• _Challenges_
A. Retype the Bothale Walawwa page word for word from "General information" to "Province, Sri Lanka.".
B. Extend the Bothale Walawwa page, starting right after its final sentence.

• _Document section_
================

- Alternative names: Bothale

General information
- Status: Archaeological Protected Monument
- Classification: Bungalow/Walauwa
- Location: Bothale Ihalagama, Gampaha District Sri Lanka
- Completed: 1865
- Owner: Senanayake family

= Bothale Walawwa =

Bothale Walauwa (also known as Bothale) is a large bungalow (as mansions are referred to locally) in Bothale Ihalagama, Western Province, Sri Lanka.

The large single storied house was built by Don Spater Senanayake in 1865 in his home village of Bothale which was located in the Hapitigame Korale of the Gampaha district within few minutes of the Ambepussa railway station. He was a successful entrepreneur having developed a successful business in graphite mining, owning several mines he expanded his business into plantations and investments in the arrack renting franchise in an around Bothale and opening offices in Colombo. He was awarded the honorary title of Mudaliyar by Governor Sir Joseph West Ridgeway for his philanthropy. The house became known as the Bothale Walauwa. By tradition a Mudaliyar's home was known as a Walauwa and received due respects among the inhabitants of the logicality or village. Following the death of Don Spater Senanayake in 1907, his tomb was erected in the grounds of Bothale Walauwa.

================

• _Records provided_
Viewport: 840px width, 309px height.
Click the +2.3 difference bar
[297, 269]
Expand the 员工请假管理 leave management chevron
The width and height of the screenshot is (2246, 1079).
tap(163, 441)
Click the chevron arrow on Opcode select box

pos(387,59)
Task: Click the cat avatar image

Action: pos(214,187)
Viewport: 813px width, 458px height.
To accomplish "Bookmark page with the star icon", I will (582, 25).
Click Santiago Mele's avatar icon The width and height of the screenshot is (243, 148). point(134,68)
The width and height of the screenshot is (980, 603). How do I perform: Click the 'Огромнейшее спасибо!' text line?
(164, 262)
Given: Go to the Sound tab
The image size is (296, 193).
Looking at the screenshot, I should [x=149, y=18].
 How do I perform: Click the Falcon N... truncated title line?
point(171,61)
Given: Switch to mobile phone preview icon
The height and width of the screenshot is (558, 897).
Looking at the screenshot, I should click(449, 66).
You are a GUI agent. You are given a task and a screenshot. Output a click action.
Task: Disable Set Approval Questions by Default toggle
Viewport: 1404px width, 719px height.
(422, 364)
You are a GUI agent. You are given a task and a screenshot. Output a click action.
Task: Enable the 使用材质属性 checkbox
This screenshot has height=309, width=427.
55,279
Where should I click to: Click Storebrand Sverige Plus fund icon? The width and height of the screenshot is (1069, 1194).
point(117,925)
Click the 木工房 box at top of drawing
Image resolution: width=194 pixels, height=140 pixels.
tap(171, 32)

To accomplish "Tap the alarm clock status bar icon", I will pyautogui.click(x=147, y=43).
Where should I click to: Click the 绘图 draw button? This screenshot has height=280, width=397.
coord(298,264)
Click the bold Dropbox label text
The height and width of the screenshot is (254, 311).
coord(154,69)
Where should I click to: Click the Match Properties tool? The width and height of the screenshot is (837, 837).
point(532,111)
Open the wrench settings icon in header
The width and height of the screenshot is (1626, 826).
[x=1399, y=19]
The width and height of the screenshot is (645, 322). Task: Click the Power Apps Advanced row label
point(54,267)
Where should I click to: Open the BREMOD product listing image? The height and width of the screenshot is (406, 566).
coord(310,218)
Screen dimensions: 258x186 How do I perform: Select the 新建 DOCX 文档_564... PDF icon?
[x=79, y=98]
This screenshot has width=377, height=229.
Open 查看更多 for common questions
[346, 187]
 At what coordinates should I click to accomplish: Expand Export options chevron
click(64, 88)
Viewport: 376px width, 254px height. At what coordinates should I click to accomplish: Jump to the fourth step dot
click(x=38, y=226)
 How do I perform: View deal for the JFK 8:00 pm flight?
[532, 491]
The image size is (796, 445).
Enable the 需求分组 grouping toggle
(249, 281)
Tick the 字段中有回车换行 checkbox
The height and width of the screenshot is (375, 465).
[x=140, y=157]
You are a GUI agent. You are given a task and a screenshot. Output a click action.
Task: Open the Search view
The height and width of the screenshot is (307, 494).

================

• _Answers to the exercises_
A.
General information
- Status: Archaeological Protected Monument
- Classification: Bungalow/Walauwa
- Location: Bothale Ihalagama, Gampaha District Sri Lanka
- Completed: 1865
- Owner: Senanayake family

= Bothale Walawwa =

Bothale Walauwa (also known as Bothale) is a large bungalow (as mansions are referred to locally) in Bothale Ihalagama, Western Province, Sri Lanka.

B.
The house passed on to the Mudaliyar's son Don Stephen "D.S." Senanayake who with his brothers became active in local politics entering the Legislative Council of Ceylon and thereafter State Council of Ceylon. Becoming a prominent State Council Minister and national leader; D. S. Senanayake was lead the infinitive to gain Ceylon's Independence from Britain and right to self-rule in 1948, becoming the first Prime Minister of Ceylon. During his long political career, Senanayake used Bothale as his country seat having been elected to parliament from the Mirigama electorate. Following Senanayake's death while in office, the house was passed on to his family. The Senanayake family still holds ownership of the house and the estate while the house has been descaled an archaeological protected monument by the Sri Lankan government on 3 September 1999.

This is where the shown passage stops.